### WHAT YOU ARE ASKED TO DO
Please give the material below again, switching every "computer-use agent" to "desktop agent" and keeping everything else unchanged.

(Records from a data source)
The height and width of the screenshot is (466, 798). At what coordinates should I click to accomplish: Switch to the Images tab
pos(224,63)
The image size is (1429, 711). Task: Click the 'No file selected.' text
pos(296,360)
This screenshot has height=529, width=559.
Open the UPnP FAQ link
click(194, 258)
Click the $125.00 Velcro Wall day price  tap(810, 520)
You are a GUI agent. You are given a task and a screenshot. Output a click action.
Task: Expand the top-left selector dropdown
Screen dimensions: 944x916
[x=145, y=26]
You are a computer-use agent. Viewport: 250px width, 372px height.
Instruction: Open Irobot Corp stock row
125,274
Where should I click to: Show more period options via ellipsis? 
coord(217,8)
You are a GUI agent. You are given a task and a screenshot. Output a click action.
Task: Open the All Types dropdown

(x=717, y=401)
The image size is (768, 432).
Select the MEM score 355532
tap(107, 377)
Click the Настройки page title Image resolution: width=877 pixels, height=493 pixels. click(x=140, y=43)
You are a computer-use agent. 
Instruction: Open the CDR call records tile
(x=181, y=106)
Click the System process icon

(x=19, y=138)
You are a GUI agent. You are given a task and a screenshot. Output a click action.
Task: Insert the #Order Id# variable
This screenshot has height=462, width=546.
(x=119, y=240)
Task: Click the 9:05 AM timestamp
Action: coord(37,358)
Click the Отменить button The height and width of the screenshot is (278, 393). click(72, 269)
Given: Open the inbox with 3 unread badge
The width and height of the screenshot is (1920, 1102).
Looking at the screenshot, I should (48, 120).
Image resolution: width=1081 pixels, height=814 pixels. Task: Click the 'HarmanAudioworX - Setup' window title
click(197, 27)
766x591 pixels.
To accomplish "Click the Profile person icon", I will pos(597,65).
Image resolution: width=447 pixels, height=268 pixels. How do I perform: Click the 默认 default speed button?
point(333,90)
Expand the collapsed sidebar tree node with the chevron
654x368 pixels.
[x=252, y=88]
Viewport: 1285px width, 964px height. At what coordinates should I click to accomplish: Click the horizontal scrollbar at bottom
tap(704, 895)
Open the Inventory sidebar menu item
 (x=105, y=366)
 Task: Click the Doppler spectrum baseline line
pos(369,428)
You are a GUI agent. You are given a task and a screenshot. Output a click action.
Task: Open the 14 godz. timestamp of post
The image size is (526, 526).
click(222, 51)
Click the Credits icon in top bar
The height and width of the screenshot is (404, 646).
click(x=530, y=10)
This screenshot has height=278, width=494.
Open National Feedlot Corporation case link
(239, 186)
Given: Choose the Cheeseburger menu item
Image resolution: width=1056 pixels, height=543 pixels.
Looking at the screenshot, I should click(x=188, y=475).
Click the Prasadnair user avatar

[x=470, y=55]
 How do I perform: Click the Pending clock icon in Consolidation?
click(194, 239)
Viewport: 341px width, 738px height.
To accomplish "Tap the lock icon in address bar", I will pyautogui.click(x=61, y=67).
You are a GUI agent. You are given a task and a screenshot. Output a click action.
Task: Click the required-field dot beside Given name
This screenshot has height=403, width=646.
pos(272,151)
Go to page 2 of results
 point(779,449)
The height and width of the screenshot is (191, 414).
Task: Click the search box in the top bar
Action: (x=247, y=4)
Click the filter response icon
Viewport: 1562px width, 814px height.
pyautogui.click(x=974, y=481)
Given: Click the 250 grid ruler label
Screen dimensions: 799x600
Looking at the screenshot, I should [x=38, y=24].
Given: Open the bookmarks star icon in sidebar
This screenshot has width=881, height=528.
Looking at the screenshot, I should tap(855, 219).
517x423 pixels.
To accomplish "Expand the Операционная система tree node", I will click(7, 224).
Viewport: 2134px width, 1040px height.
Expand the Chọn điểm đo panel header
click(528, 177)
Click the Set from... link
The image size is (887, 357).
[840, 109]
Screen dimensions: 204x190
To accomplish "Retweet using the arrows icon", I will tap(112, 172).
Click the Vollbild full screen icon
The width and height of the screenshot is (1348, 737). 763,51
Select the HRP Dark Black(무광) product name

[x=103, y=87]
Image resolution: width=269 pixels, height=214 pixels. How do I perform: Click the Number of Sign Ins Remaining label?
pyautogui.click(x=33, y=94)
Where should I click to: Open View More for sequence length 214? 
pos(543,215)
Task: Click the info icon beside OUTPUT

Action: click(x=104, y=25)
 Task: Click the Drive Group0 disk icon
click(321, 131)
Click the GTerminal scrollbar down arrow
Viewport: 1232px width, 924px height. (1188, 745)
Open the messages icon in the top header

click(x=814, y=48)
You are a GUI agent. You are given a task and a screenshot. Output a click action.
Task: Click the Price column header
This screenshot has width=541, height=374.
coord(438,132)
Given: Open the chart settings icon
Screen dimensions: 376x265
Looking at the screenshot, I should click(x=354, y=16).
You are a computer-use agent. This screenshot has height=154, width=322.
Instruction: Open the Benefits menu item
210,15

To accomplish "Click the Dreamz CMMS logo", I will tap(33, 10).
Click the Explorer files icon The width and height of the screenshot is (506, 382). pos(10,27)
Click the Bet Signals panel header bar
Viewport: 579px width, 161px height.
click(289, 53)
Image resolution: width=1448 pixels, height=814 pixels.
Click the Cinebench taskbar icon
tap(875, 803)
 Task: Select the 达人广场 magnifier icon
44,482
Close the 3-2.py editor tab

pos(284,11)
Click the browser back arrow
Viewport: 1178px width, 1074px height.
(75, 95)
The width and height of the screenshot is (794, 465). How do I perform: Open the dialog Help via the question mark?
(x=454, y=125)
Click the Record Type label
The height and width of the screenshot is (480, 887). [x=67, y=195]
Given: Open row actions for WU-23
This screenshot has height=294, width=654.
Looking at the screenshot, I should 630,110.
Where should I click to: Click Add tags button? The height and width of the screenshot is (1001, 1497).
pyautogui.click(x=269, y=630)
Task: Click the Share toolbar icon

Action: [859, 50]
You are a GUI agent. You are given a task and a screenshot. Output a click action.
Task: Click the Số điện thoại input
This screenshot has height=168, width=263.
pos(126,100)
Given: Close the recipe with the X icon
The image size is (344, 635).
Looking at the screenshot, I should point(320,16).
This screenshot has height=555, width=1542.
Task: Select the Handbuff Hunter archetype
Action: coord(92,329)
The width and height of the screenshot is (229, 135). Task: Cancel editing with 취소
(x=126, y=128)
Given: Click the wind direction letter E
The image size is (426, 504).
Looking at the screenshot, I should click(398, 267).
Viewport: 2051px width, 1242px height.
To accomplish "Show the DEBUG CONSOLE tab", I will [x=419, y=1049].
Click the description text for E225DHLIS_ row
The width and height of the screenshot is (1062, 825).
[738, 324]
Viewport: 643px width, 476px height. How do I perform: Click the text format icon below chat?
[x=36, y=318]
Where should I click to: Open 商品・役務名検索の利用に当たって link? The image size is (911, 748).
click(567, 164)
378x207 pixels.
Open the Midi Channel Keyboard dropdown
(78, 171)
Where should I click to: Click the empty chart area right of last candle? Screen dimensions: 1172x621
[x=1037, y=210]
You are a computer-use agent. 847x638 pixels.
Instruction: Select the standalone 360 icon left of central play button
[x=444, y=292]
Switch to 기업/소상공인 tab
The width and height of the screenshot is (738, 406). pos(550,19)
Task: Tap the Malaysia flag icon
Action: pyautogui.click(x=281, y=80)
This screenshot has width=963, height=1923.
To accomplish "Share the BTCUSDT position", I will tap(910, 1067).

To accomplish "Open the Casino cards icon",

### TASK ANSWER
The height and width of the screenshot is (466, 798). At what coordinates should I click to accomplish: Switch to the Images tab
pos(224,63)
The image size is (1429, 711). Task: Click the 'No file selected.' text
pos(296,360)
This screenshot has height=529, width=559.
Open the UPnP FAQ link
click(194, 258)
Click the $125.00 Velcro Wall day price  tap(810, 520)
You are a GUI agent. You are given a task and a screenshot. Output a click action.
Task: Expand the top-left selector dropdown
Screen dimensions: 944x916
[x=145, y=26]
You are a desktop agent. Viewport: 250px width, 372px height.
Instruction: Open Irobot Corp stock row
125,274
Where should I click to: Show more period options via ellipsis? 
coord(217,8)
You are a GUI agent. You are given a task and a screenshot. Output a click action.
Task: Open the All Types dropdown

(x=717, y=401)
The image size is (768, 432).
Select the MEM score 355532
tap(107, 377)
Click the Настройки page title Image resolution: width=877 pixels, height=493 pixels. click(x=140, y=43)
You are a desktop agent. 
Instruction: Open the CDR call records tile
(x=181, y=106)
Click the System process icon

(x=19, y=138)
You are a GUI agent. You are given a task and a screenshot. Output a click action.
Task: Insert the #Order Id# variable
This screenshot has height=462, width=546.
(x=119, y=240)
Task: Click the 9:05 AM timestamp
Action: coord(37,358)
Click the Отменить button The height and width of the screenshot is (278, 393). click(72, 269)
Given: Open the inbox with 3 unread badge
The width and height of the screenshot is (1920, 1102).
Looking at the screenshot, I should (48, 120).
Image resolution: width=1081 pixels, height=814 pixels. Task: Click the 'HarmanAudioworX - Setup' window title
click(197, 27)
766x591 pixels.
To accomplish "Click the Profile person icon", I will pos(597,65).
Image resolution: width=447 pixels, height=268 pixels. How do I perform: Click the 默认 default speed button?
point(333,90)
Expand the collapsed sidebar tree node with the chevron
654x368 pixels.
[x=252, y=88]
Viewport: 1285px width, 964px height. At what coordinates should I click to accomplish: Click the horizontal scrollbar at bottom
tap(704, 895)
Open the Inventory sidebar menu item
 (x=105, y=366)
 Task: Click the Doppler spectrum baseline line
pos(369,428)
You are a GUI agent. You are given a task and a screenshot. Output a click action.
Task: Open the 14 godz. timestamp of post
The image size is (526, 526).
click(222, 51)
Click the Credits icon in top bar
The height and width of the screenshot is (404, 646).
click(x=530, y=10)
This screenshot has height=278, width=494.
Open National Feedlot Corporation case link
(239, 186)
Given: Choose the Cheeseburger menu item
Image resolution: width=1056 pixels, height=543 pixels.
Looking at the screenshot, I should click(x=188, y=475).
Click the Prasadnair user avatar

[x=470, y=55]
 How do I perform: Click the Pending clock icon in Consolidation?
click(194, 239)
Viewport: 341px width, 738px height.
To accomplish "Tap the lock icon in address bar", I will pyautogui.click(x=61, y=67).
You are a GUI agent. You are given a task and a screenshot. Output a click action.
Task: Click the required-field dot beside Given name
This screenshot has height=403, width=646.
pos(272,151)
Go to page 2 of results
 point(779,449)
The height and width of the screenshot is (191, 414).
Task: Click the search box in the top bar
Action: (x=247, y=4)
Click the filter response icon
Viewport: 1562px width, 814px height.
pyautogui.click(x=974, y=481)
Given: Click the 250 grid ruler label
Screen dimensions: 799x600
Looking at the screenshot, I should [x=38, y=24].
Given: Open the bookmarks star icon in sidebar
This screenshot has width=881, height=528.
Looking at the screenshot, I should tap(855, 219).
517x423 pixels.
To accomplish "Expand the Операционная система tree node", I will click(7, 224).
Viewport: 2134px width, 1040px height.
Expand the Chọn điểm đo panel header
click(528, 177)
Click the Set from... link
The image size is (887, 357).
[840, 109]
Screen dimensions: 204x190
To accomplish "Retweet using the arrows icon", I will tap(112, 172).
Click the Vollbild full screen icon
The width and height of the screenshot is (1348, 737). 763,51
Select the HRP Dark Black(무광) product name

[x=103, y=87]
Image resolution: width=269 pixels, height=214 pixels. How do I perform: Click the Number of Sign Ins Remaining label?
pyautogui.click(x=33, y=94)
Where should I click to: Open View More for sequence length 214? 
pos(543,215)
Task: Click the info icon beside OUTPUT

Action: click(x=104, y=25)
 Task: Click the Drive Group0 disk icon
click(321, 131)
Click the GTerminal scrollbar down arrow
Viewport: 1232px width, 924px height. (1188, 745)
Open the messages icon in the top header

click(x=814, y=48)
You are a GUI agent. You are given a task and a screenshot. Output a click action.
Task: Click the Price column header
This screenshot has width=541, height=374.
coord(438,132)
Given: Open the chart settings icon
Screen dimensions: 376x265
Looking at the screenshot, I should click(x=354, y=16).
You are a desktop agent. This screenshot has height=154, width=322.
Instruction: Open the Benefits menu item
210,15

To accomplish "Click the Dreamz CMMS logo", I will tap(33, 10).
Click the Explorer files icon The width and height of the screenshot is (506, 382). pos(10,27)
Click the Bet Signals panel header bar
Viewport: 579px width, 161px height.
click(289, 53)
Image resolution: width=1448 pixels, height=814 pixels.
Click the Cinebench taskbar icon
tap(875, 803)
 Task: Select the 达人广场 magnifier icon
44,482
Close the 3-2.py editor tab

pos(284,11)
Click the browser back arrow
Viewport: 1178px width, 1074px height.
(75, 95)
The width and height of the screenshot is (794, 465). How do I perform: Open the dialog Help via the question mark?
(x=454, y=125)
Click the Record Type label
The height and width of the screenshot is (480, 887). [x=67, y=195]
Given: Open row actions for WU-23
This screenshot has height=294, width=654.
Looking at the screenshot, I should 630,110.
Where should I click to: Click Add tags button? The height and width of the screenshot is (1001, 1497).
pyautogui.click(x=269, y=630)
Task: Click the Share toolbar icon

Action: [859, 50]
You are a GUI agent. You are given a task and a screenshot. Output a click action.
Task: Click the Số điện thoại input
This screenshot has height=168, width=263.
pos(126,100)
Given: Close the recipe with the X icon
The image size is (344, 635).
Looking at the screenshot, I should point(320,16).
This screenshot has height=555, width=1542.
Task: Select the Handbuff Hunter archetype
Action: coord(92,329)
The width and height of the screenshot is (229, 135). Task: Cancel editing with 취소
(x=126, y=128)
Given: Click the wind direction letter E
The image size is (426, 504).
Looking at the screenshot, I should click(398, 267).
Viewport: 2051px width, 1242px height.
To accomplish "Show the DEBUG CONSOLE tab", I will [x=419, y=1049].
Click the description text for E225DHLIS_ row
The width and height of the screenshot is (1062, 825).
[738, 324]
Viewport: 643px width, 476px height. How do I perform: Click the text format icon below chat?
[x=36, y=318]
Where should I click to: Open 商品・役務名検索の利用に当たって link? The image size is (911, 748).
click(567, 164)
378x207 pixels.
Open the Midi Channel Keyboard dropdown
(78, 171)
Where should I click to: Click the empty chart area right of last candle? Screen dimensions: 1172x621
[x=1037, y=210]
You are a desktop agent. 847x638 pixels.
Instruction: Select the standalone 360 icon left of central play button
[x=444, y=292]
Switch to 기업/소상공인 tab
The width and height of the screenshot is (738, 406). pos(550,19)
Task: Tap the Malaysia flag icon
Action: pyautogui.click(x=281, y=80)
This screenshot has width=963, height=1923.
To accomplish "Share the BTCUSDT position", I will tap(910, 1067).

To accomplish "Open the Casino cards icon",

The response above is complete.